* [Exercise details]:
For this exercise, reproduce the entries below exactly, but only from the line containing "Task: Click the scissors cut icon" through the line containing "Task: Click the 'Sign", both included.

* [Data section]:
· · · · ·
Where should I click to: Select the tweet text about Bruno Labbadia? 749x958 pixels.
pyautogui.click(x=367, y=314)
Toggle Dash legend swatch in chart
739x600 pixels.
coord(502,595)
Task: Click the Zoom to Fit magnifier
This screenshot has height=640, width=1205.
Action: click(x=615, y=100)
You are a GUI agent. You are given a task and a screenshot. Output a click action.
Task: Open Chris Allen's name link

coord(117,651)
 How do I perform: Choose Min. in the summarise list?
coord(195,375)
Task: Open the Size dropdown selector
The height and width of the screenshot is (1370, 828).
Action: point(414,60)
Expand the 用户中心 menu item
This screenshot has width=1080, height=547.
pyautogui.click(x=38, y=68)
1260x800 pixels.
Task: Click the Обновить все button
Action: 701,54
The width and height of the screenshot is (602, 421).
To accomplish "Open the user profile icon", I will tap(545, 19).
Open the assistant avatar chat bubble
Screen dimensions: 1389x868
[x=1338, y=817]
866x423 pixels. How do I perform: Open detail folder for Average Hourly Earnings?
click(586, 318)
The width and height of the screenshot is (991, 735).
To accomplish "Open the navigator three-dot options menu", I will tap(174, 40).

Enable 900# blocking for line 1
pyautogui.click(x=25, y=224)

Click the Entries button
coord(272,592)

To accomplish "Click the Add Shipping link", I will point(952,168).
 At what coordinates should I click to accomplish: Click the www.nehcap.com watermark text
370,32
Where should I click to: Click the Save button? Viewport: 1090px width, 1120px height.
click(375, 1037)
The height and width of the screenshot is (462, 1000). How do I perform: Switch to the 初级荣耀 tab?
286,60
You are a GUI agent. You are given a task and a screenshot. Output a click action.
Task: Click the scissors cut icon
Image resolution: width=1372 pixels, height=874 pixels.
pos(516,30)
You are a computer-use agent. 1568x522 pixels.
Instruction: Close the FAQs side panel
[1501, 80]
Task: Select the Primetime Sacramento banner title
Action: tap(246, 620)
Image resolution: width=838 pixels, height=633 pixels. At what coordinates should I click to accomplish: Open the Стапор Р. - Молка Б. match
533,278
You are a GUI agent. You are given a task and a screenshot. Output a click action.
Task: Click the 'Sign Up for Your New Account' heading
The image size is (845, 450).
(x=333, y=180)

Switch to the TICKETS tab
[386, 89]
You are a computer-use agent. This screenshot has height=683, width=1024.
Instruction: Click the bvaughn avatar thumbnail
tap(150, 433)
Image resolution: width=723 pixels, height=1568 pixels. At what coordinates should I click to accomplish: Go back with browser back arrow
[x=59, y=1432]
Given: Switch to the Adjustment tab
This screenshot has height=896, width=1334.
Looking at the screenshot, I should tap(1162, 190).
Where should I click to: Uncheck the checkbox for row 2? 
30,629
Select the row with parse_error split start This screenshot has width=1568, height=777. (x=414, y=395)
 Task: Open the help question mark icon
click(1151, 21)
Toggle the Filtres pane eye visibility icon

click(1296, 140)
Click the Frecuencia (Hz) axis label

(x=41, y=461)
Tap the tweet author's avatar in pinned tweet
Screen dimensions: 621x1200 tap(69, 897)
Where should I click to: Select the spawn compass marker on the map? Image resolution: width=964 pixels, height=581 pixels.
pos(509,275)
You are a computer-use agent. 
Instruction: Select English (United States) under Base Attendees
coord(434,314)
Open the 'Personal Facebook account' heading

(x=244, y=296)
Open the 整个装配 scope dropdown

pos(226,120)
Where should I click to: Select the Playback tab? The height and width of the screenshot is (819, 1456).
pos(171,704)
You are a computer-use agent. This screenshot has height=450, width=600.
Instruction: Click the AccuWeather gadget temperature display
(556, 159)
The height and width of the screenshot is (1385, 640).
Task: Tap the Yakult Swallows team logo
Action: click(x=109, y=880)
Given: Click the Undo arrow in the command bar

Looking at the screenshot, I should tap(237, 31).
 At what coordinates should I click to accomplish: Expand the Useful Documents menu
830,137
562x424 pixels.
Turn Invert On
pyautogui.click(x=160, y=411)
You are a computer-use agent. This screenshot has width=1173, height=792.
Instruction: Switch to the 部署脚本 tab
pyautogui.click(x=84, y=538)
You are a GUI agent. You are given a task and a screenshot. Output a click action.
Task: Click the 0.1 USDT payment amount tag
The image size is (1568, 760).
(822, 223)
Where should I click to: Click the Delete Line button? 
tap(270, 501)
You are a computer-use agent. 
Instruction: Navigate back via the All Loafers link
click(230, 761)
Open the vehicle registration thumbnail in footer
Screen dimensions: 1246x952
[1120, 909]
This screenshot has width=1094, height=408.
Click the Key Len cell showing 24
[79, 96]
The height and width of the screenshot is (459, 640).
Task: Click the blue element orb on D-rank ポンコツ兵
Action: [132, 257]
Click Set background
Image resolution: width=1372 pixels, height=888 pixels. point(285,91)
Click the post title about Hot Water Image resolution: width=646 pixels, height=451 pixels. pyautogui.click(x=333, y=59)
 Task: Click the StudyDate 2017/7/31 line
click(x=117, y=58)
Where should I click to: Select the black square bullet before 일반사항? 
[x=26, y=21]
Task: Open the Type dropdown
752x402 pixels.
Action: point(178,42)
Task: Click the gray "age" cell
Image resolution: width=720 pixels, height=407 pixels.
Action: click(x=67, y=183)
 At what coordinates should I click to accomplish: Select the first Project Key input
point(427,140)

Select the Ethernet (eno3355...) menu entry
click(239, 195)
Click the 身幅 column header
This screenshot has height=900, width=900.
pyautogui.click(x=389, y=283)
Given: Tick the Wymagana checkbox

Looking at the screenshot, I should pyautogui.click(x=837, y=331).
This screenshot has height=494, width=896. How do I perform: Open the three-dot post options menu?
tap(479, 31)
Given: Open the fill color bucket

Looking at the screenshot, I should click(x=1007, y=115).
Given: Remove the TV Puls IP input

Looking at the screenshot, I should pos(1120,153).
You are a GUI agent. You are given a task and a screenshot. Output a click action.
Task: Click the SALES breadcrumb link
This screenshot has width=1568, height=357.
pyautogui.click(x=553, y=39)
· · · · ·
* [Solution to this task]:
Task: Click the scissors cut icon
Image resolution: width=1372 pixels, height=874 pixels.
pos(516,30)
You are a computer-use agent. 1568x522 pixels.
Instruction: Close the FAQs side panel
[1501, 80]
Task: Select the Primetime Sacramento banner title
Action: tap(246, 620)
Image resolution: width=838 pixels, height=633 pixels. At what coordinates should I click to accomplish: Open the Стапор Р. - Молка Б. match
533,278
You are a GUI agent. You are given a task and a screenshot. Output a click action.
Task: Click the 'Sign Up for Your New Account' heading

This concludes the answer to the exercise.